Este panorama se completa con unos partidos no nacionalistas que no generan precisamente entusiasmo. El PSC ha asumido que su papel es conseguir votos no nacionalistas para ponerlos al servicio del nacionalismo. A cambio, se asegura apoyos en el parlamento de Madrid y es admitido en el entramado oficial, donde puede colocar a numerosos militantes y acceder a una parte nada desdeñable del pastel. El PP lleva, al menos desde tiempos de Aznar, buscando desesperadamente a un nacionalismo moderado con el que pactar, mientras va sacrificando a sus líderes locales. Con el PP, también, la pregunta no es si volverá a abandonar a sus votantes catalanes, sino cuándo. Ciudadanos, que en su día consiguió devolver la ilusión a cientos de miles de catalanes, confundió su camino, sus líderes abandonaron Cataluña… y se acabó. En este panorama, la decisión de Ignacio Garriga de permanecer en Cataluña cuando abandonar la ingrata vida política catalana era una opción real, no sólo le honra, sino que le convierte en un jugador nuevo en el tablero catalán, alguien íntegro y ajeno a ese mercado de votos en el que siempre entran tanto el PSC como el PP y en el que sus votantes catalanes siempre acaban sacrificados.
En este escenario, conscientes de que Vox no va a ganar las elecciones de mayo y de que Ignacio Garriga no va a ser el próximo presidente de la Generalitat, ¿aún tiene sentido acudir a las urnas? Creo que sí.

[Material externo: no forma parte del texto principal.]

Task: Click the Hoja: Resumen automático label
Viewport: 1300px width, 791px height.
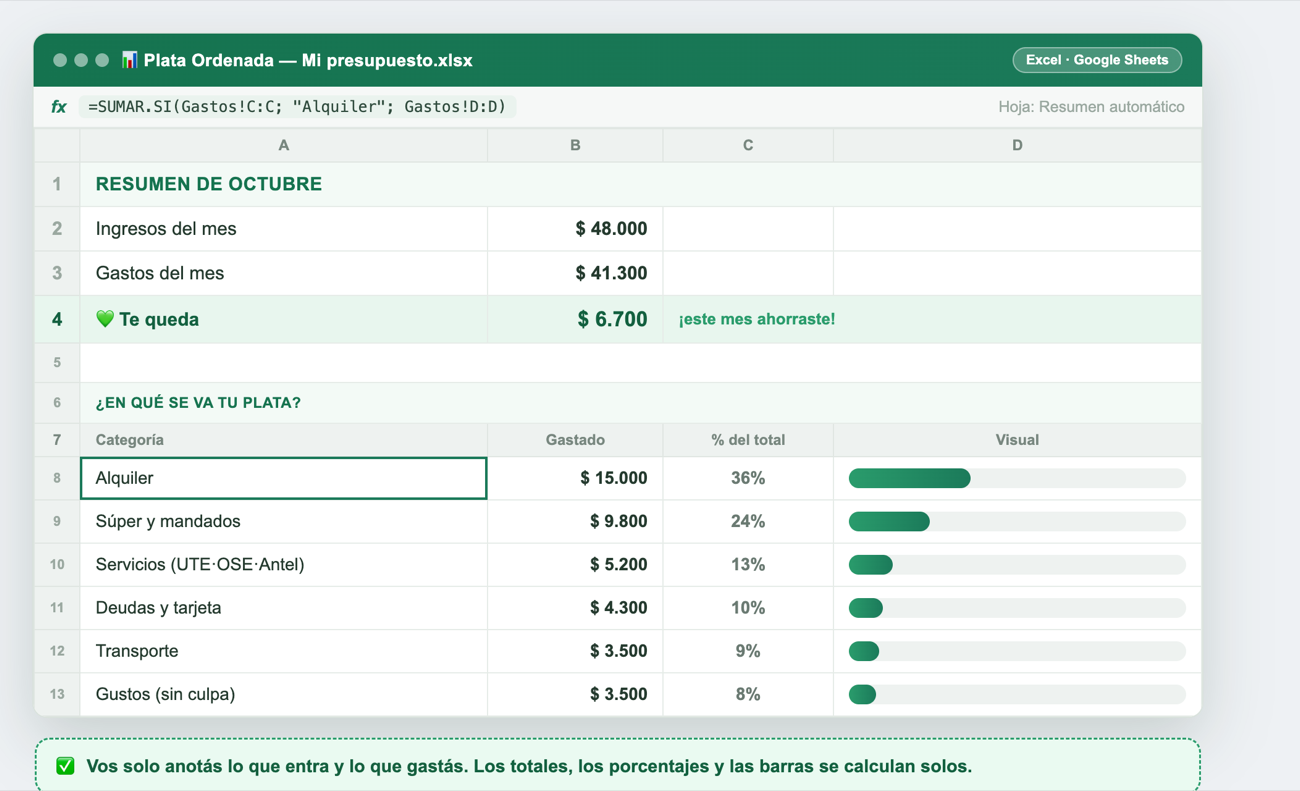Action: pos(1091,107)
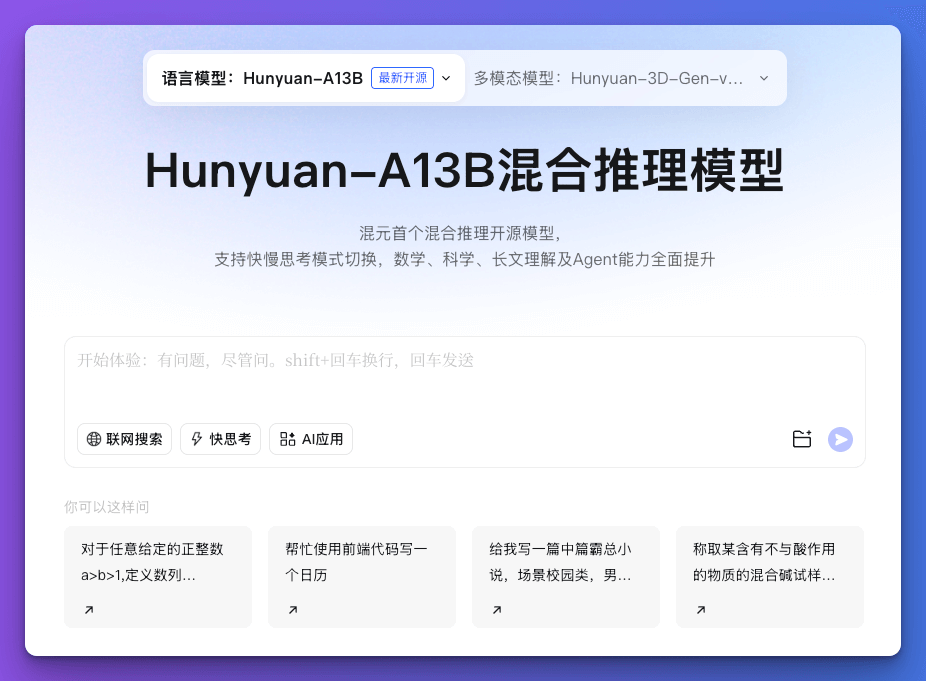Click the arrow icon on the 总裁小说 card
This screenshot has height=681, width=926.
pyautogui.click(x=498, y=608)
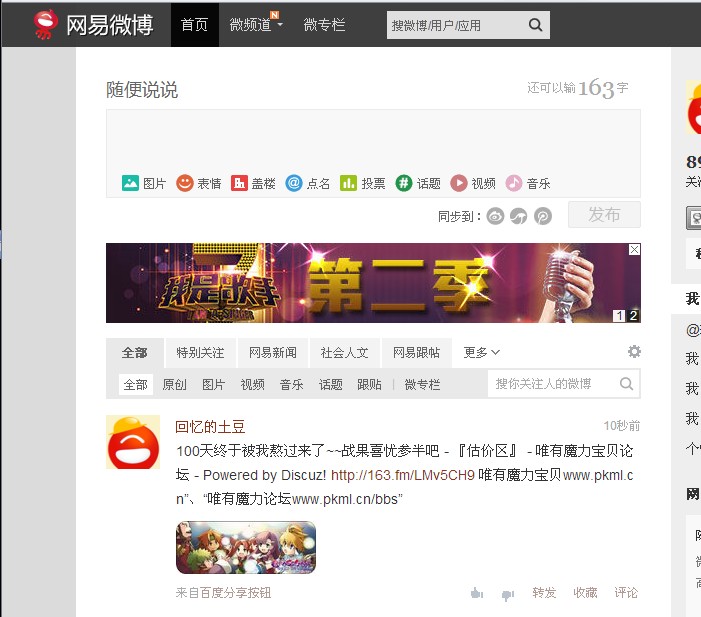This screenshot has width=701, height=617.
Task: Click the 图片 (image) upload icon
Action: (x=130, y=183)
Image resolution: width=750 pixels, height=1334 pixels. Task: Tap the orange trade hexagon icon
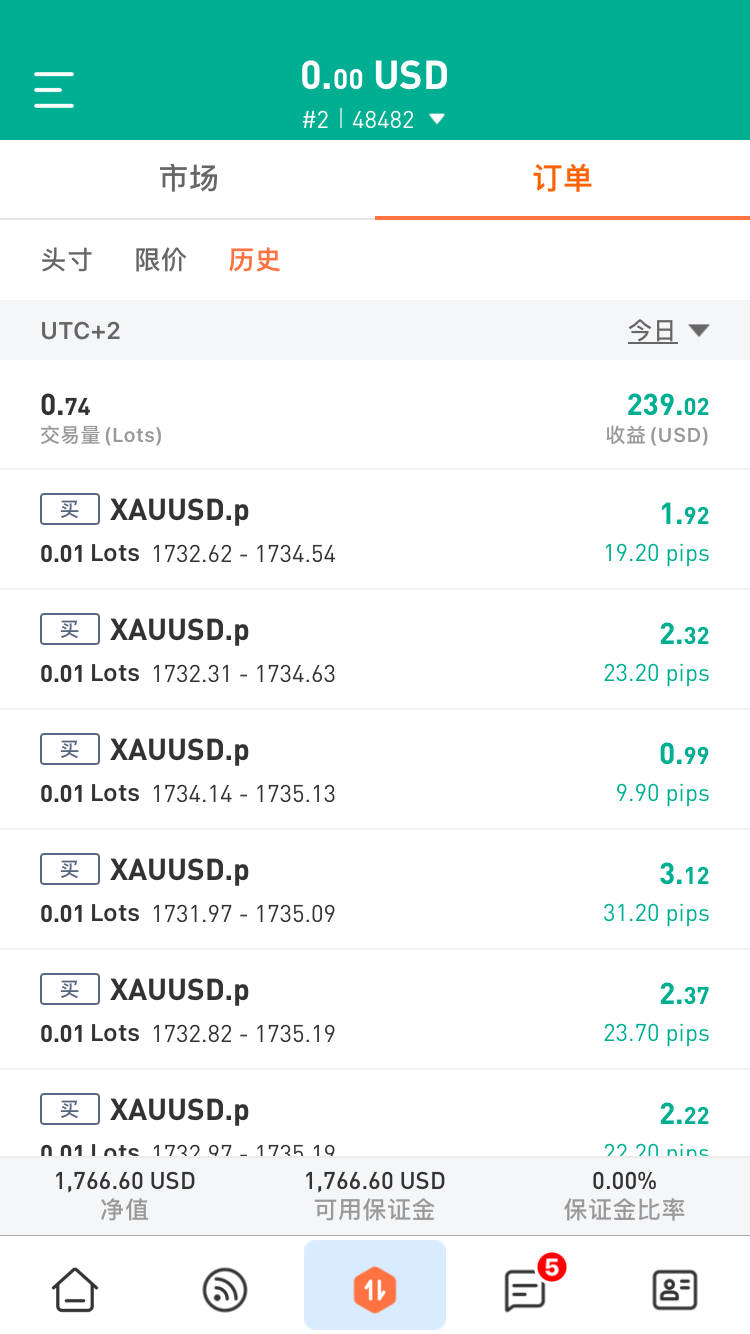click(x=375, y=1289)
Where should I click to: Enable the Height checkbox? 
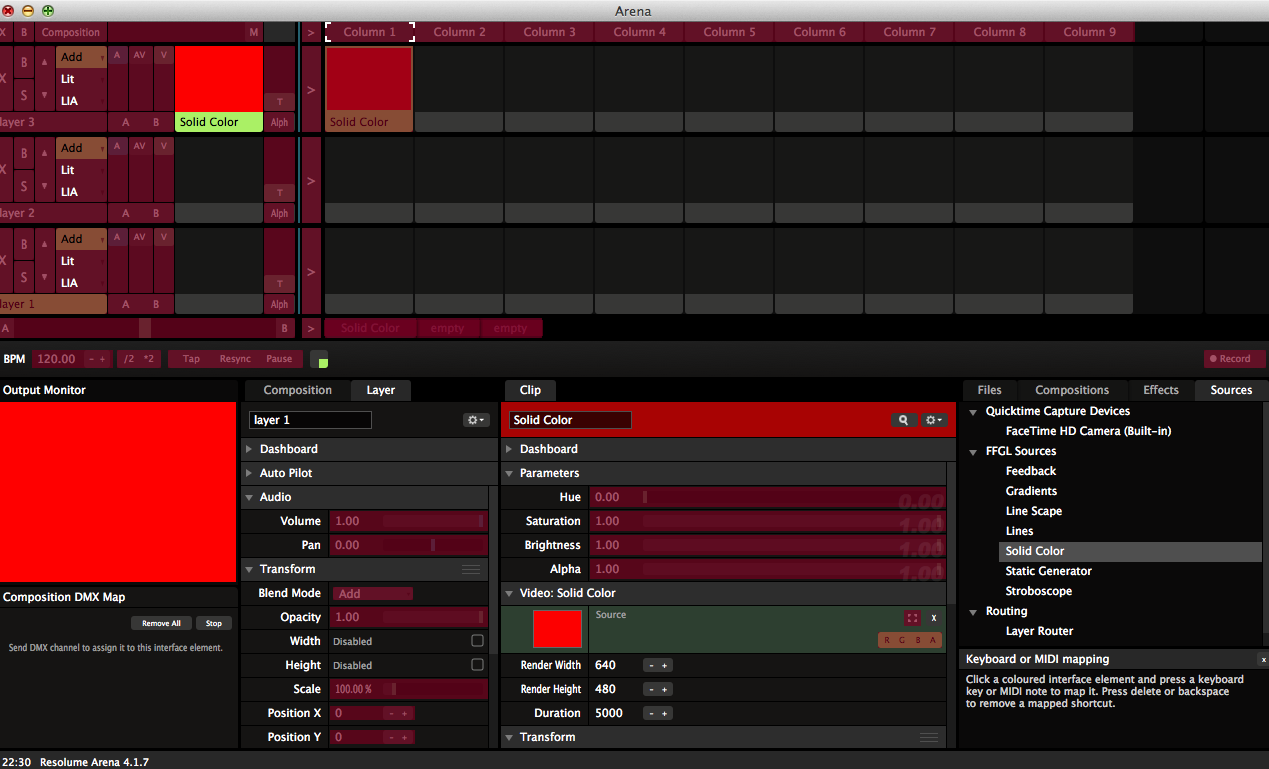(x=477, y=665)
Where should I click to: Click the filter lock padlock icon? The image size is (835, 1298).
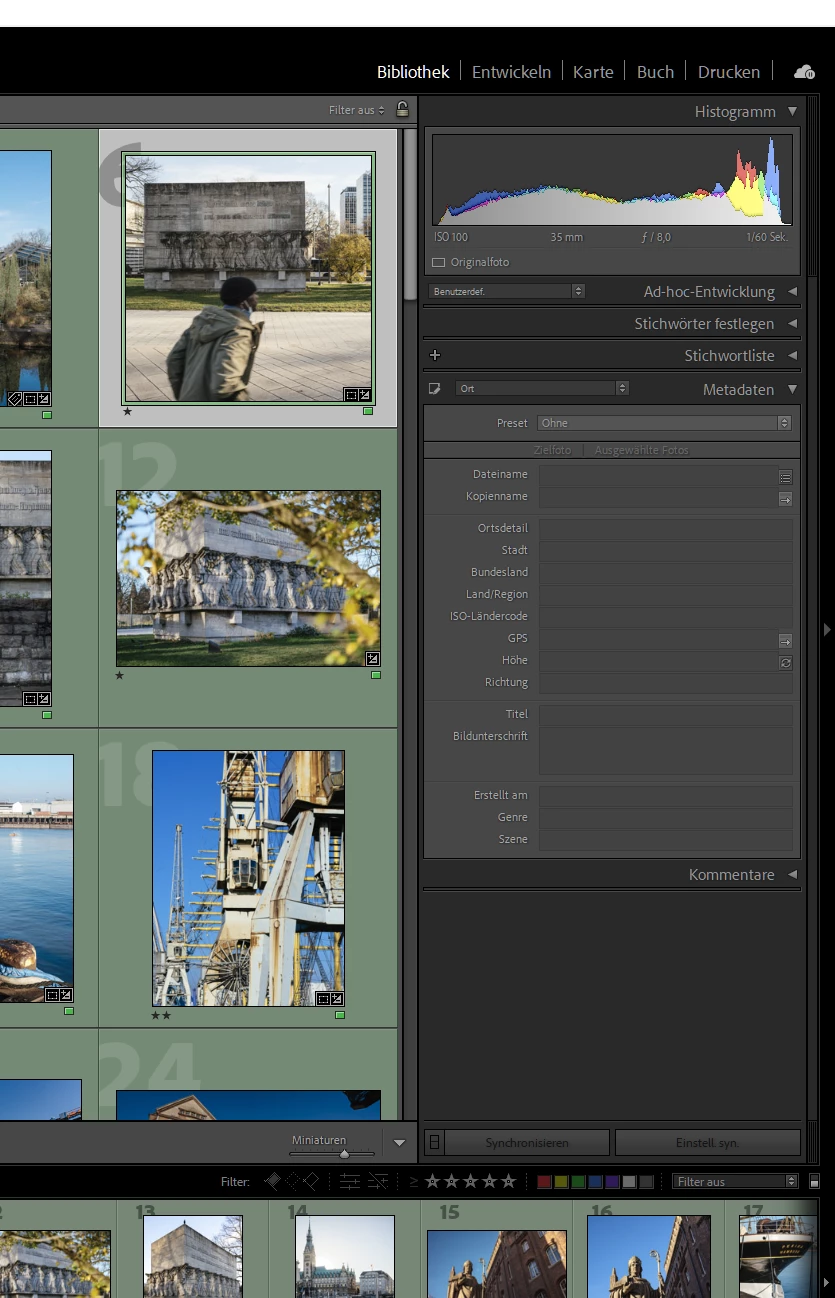pyautogui.click(x=402, y=110)
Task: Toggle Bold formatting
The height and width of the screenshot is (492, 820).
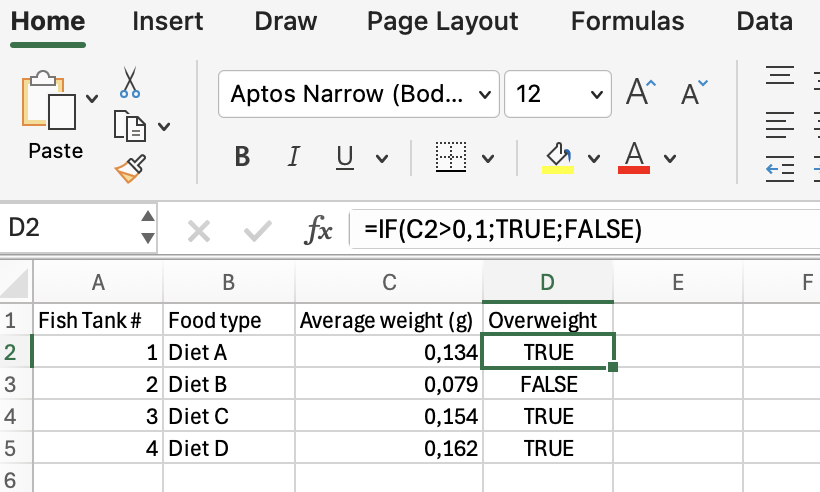Action: (x=241, y=158)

Durante esta legislatura hemos visto como se elevaba en el Parlamento de Cataluña una voz que, no sólo llevaba la contraria a los partidos nacionalistas, sino que cuestionaba su marco narrativo, sin aspirar a conseguir un cómodo hueco en el oasis nacionalista ni cotizar en el mercado de votos en Madrid. No deberíamos ignorar tampoco algunos de los aspectos, bien reales, que han sucedido desde 2021 y que demuestran la importancia de romper el consenso y plantear con valentía nuevos y cruciales debates. Hace tres años, la cuestión de la inmigración masiva e ilegal era tabú en el buenista escenario catalán, hoy ese tabú se ha quebrado y quienes, hace dos días se rasgaban las vestiduras, ya reconocen que la advertencia de Vox no era gratuita. Hace tres años, a nadie se le hubiera ocurrido mencionar las catastróficas consecuencias de las políticas climáticas sobre el campo y la industria, pero hace dos semanas hubo un pleno monográfico de “pagesia” en el Parlamento de Cataluña, donde se habló de rebajar exigencias ambientales al sector primario. Cada día que pasa hay más catalanes que comprenden que la “ley trans” catalana es un disparate y que cuestionan el sesgo ideológico woke de los medios públicos catalanes. Viendo el declive de Cataluña puede parecer que es poco, que es insuficiente, pero todo cambio del statu quo ha empezado así: con alguien, sin condicionantes, capaz de gritar bien alto que el emperador, por mucho que se envuelva en la estelada, está desnudo.